*** Opening SUPPLIED INFORMATION ***

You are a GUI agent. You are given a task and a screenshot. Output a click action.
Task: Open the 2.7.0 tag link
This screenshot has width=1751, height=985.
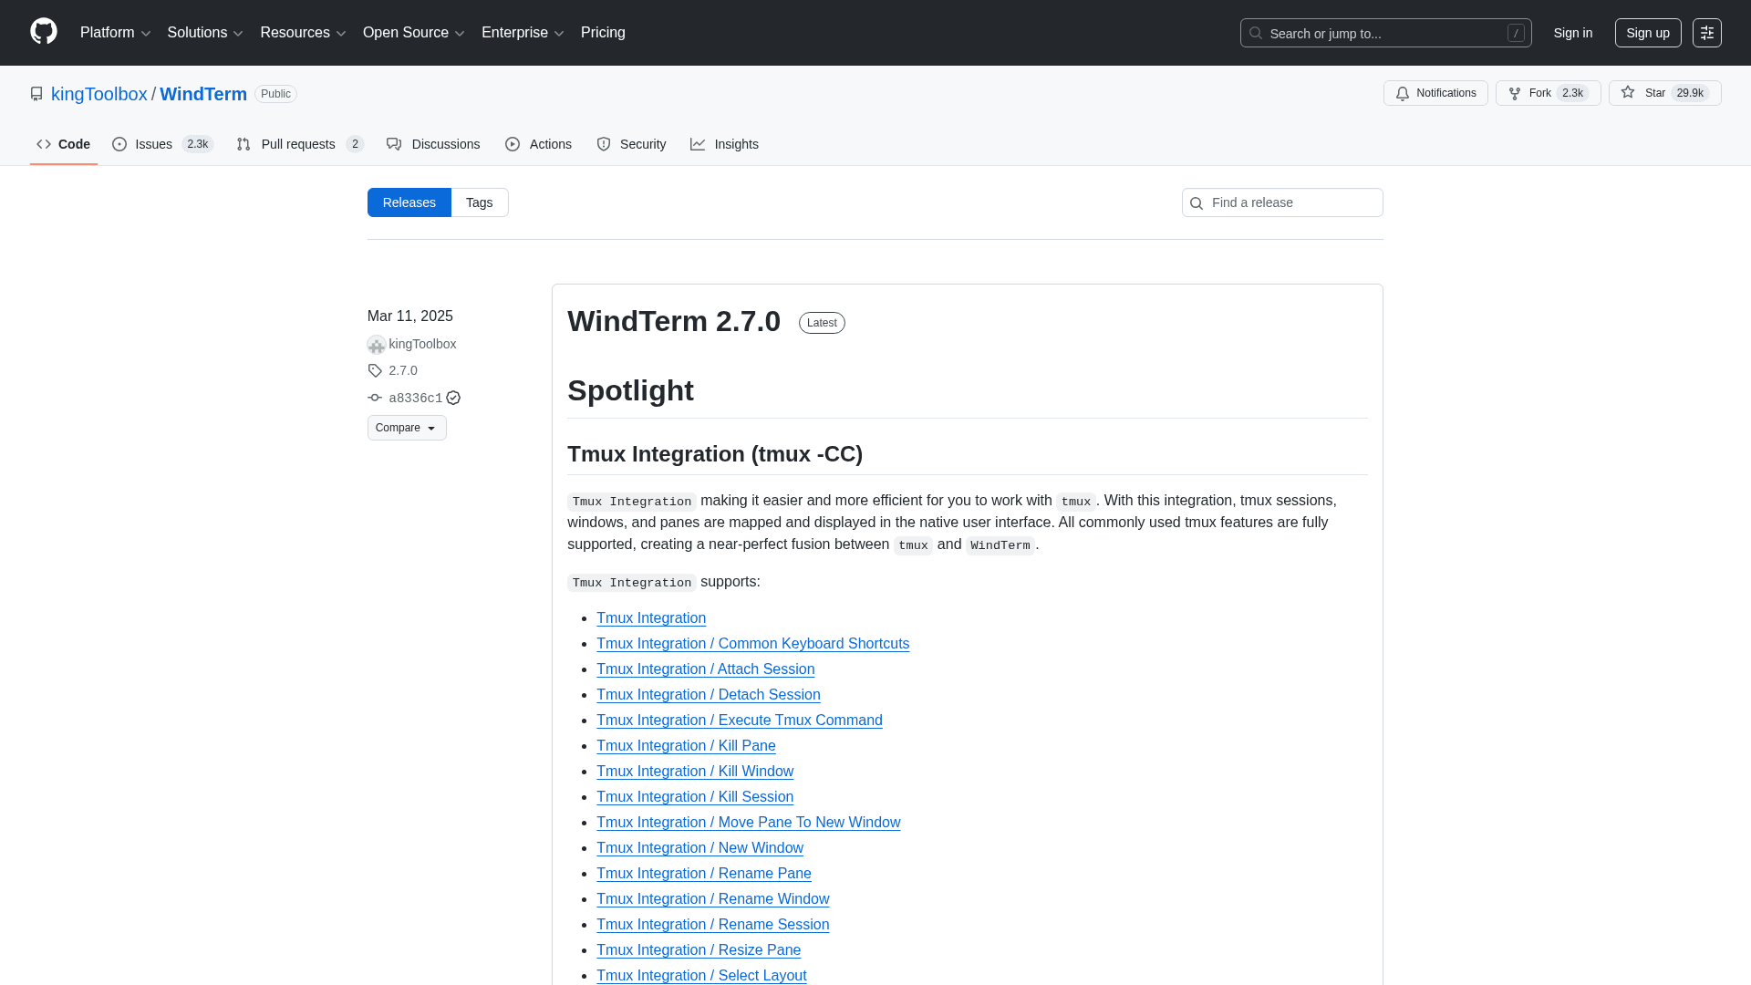[402, 370]
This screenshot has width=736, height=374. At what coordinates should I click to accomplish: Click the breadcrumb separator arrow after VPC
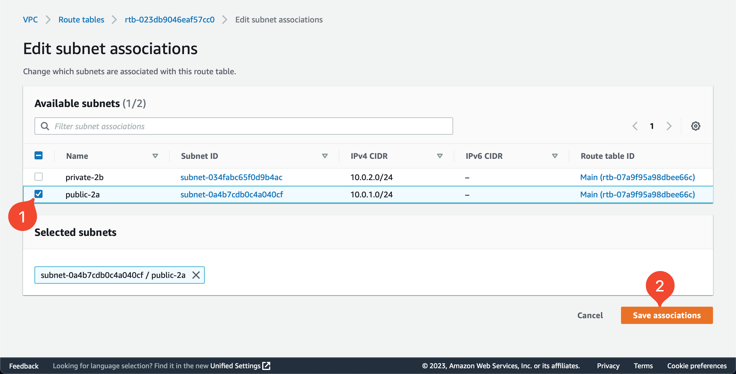pyautogui.click(x=48, y=19)
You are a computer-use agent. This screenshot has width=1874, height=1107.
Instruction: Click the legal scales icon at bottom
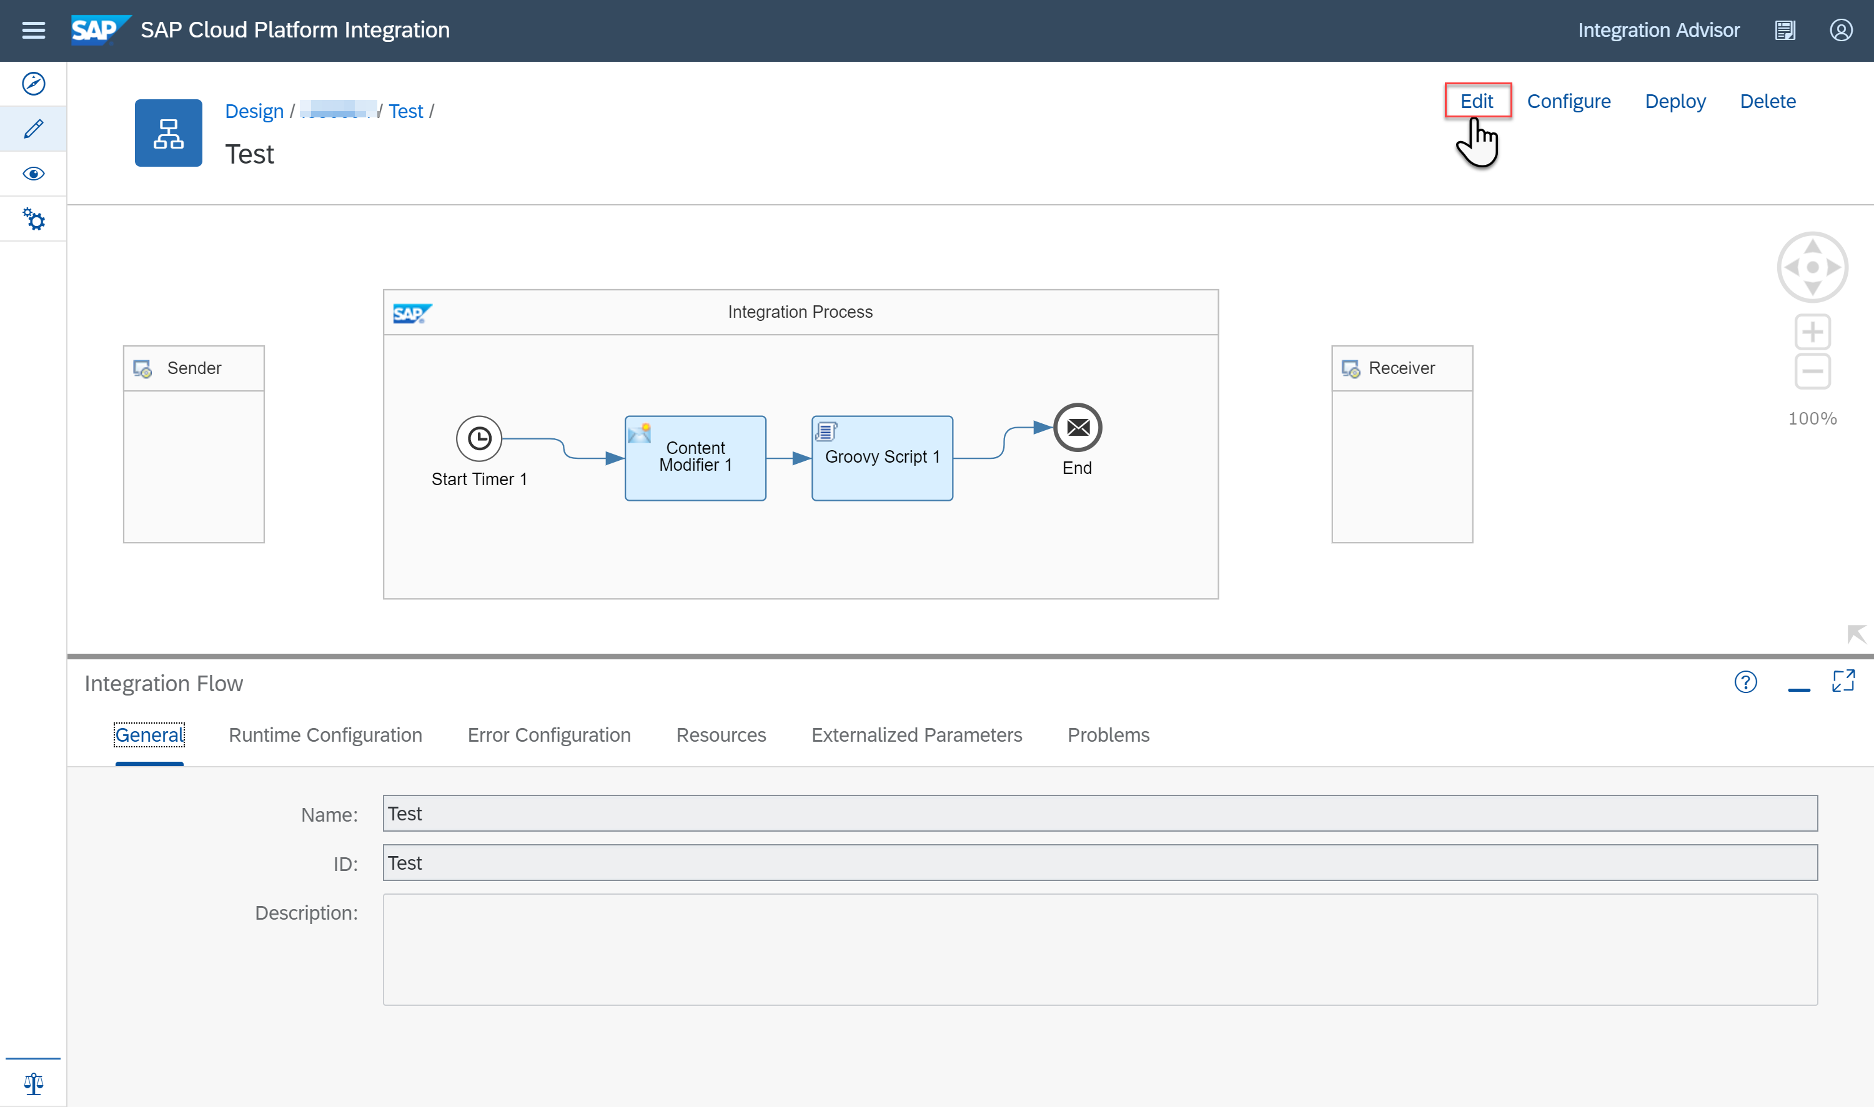coord(34,1082)
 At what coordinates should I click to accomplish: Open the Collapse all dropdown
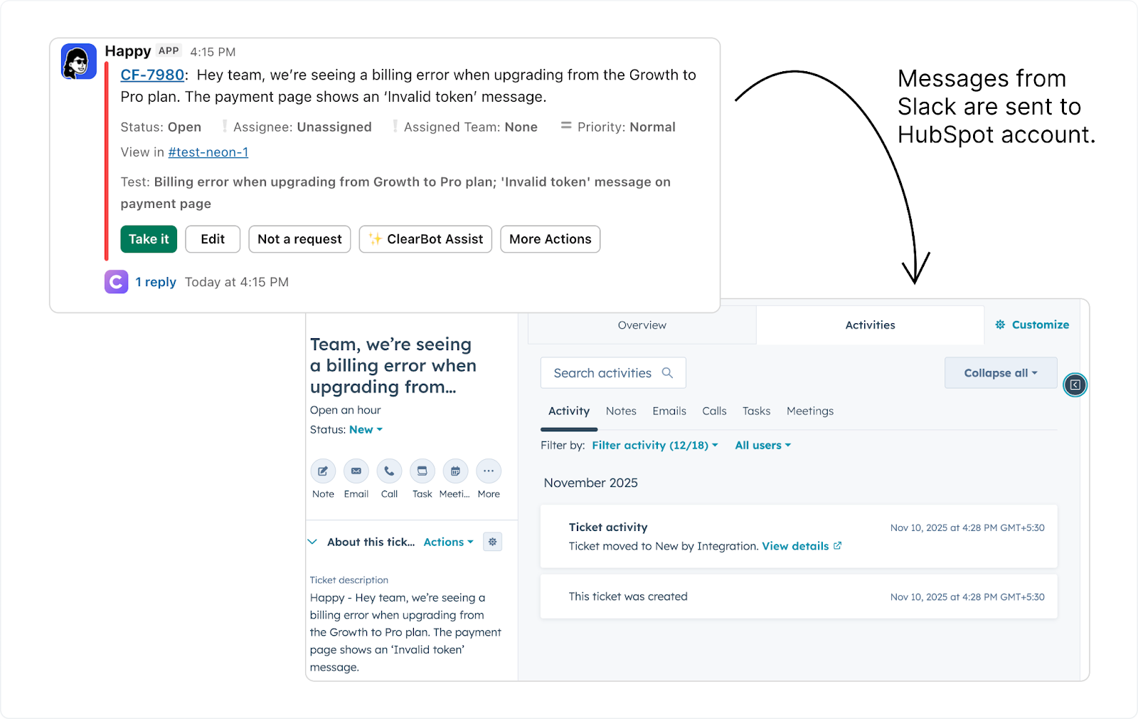pos(1000,372)
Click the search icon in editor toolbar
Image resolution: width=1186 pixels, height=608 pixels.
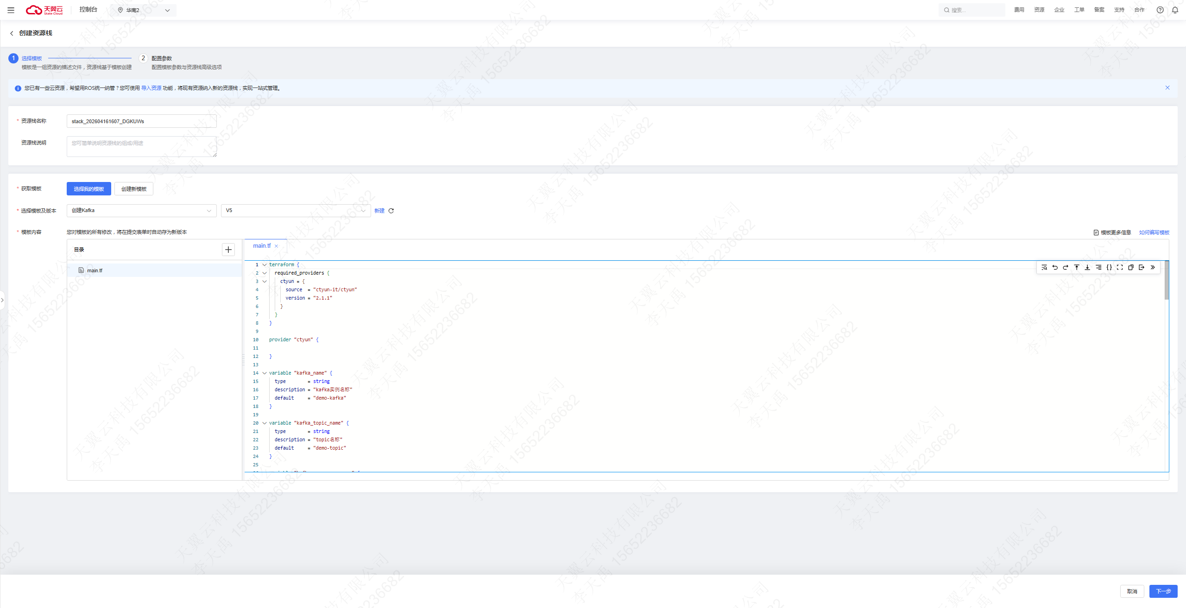[x=1044, y=267]
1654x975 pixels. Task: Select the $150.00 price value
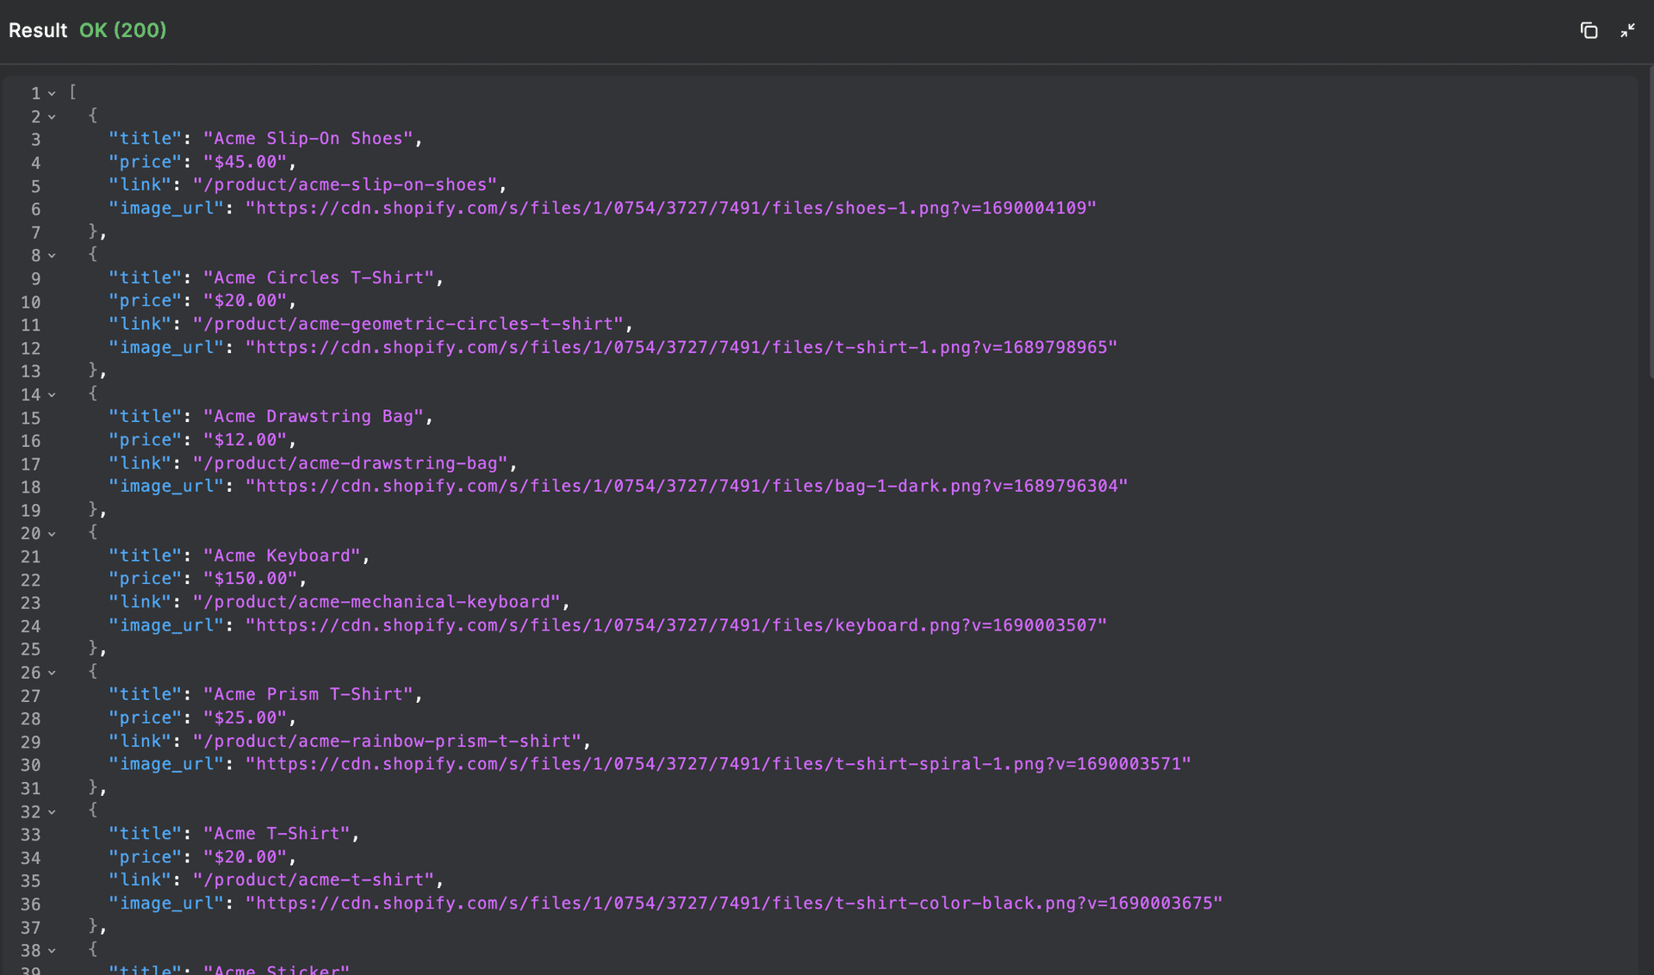point(253,578)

*** Closing SUPPLIED INFORMATION ***

A line counts if it holds the word "agent". How many lines of the entries count? Give the number only.

2